Exactly how this all happened — bad mechanics, playing through injury, arachnophobia — remains a mystery; Hall corrected vision problems via LASIK surgery in in the winter of 2008-2009 and tore a calf muscle that winter as well, but his woes predated that. In those two chunks of playing time, Hall's strikeout rate against righties rose from 23 to 29 percent while his BABIP dropped from .314 to .270; a similar pattern happened against lefties, with his BABIP dropping from .377 to .342. He was particularly vulnerable to power pitching in his darkest hour, hitting just .164/.231/.293 with a .247 BABIP and a 37 percent strikeout rate in 347 PA against them from 2007-2009. He became less willing/able to use the whole field, and more likely to pull the ball. He was a mess.
At some point, Hall began working out in the offseason with Yankee hitting coach and noted resurrectionist Kevin Long, who's done a magnificent job of straightening out both Nick Swisher and Curtis Granderson over the past couple of years. Traded to Boston for Casey Kotchman, Hall found plenty of playing time in left field, at second base and in spot duty at five other positions (including an inning on the mound!) for the injury-wracked Sox, and he turned in a season whose overall line is almost a dead ringer for his career numbers, hitting .247/.316/.456 with 18 homers in 382 PA. Underneath the hood, he had a strong rebound against righties at the expense of a brutal year against lefties, some of which may have had to do with habits developed to succeed in Fenway; he took advantage of his natural pull tendency and hit a lot of fly balls off of and over the Green Monster.

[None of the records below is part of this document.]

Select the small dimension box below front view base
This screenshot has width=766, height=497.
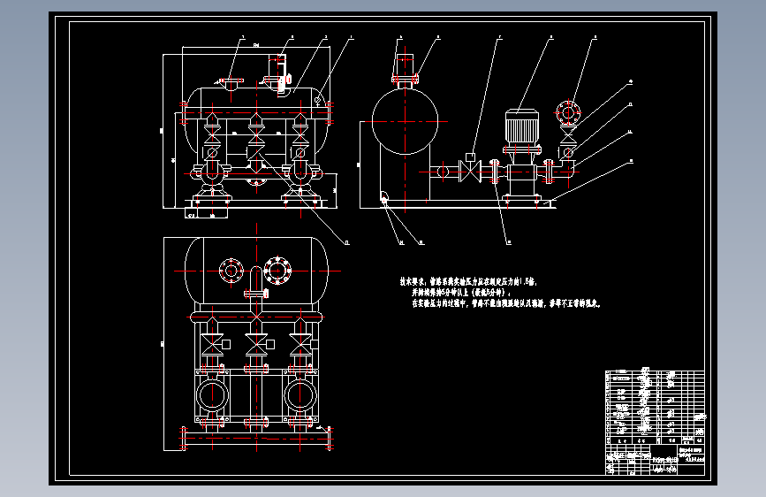click(x=206, y=213)
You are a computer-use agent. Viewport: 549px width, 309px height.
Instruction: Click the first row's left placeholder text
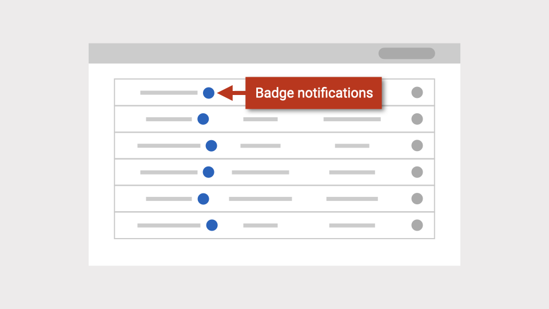169,93
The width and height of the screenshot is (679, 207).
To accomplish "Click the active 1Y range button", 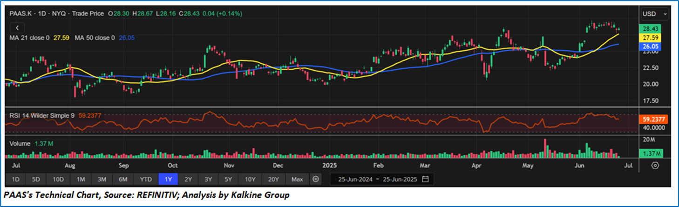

In all, Hall would bring an intriguing skill set to the Yankees, as well as liabilities. Unlike Peña, he can competently fill in at six positions (second, short, third, and the outfield) for weeks at a time in the event another player hits the DL, and he can pop a ball out of the yard every now and then. But he's got a history of contact woes and widely variable performances; anyone who'd be surprised if he were to be suddenly released in June while hitting .141 in minimal playing time because he's suddenly forgotten how to hit to the opposite field hasn't been paying attention. Still, for a few million dollars — and particularly with Long on hand to monitor his swing — he'd be a big upgrade on what the Yankees had on the bench last year.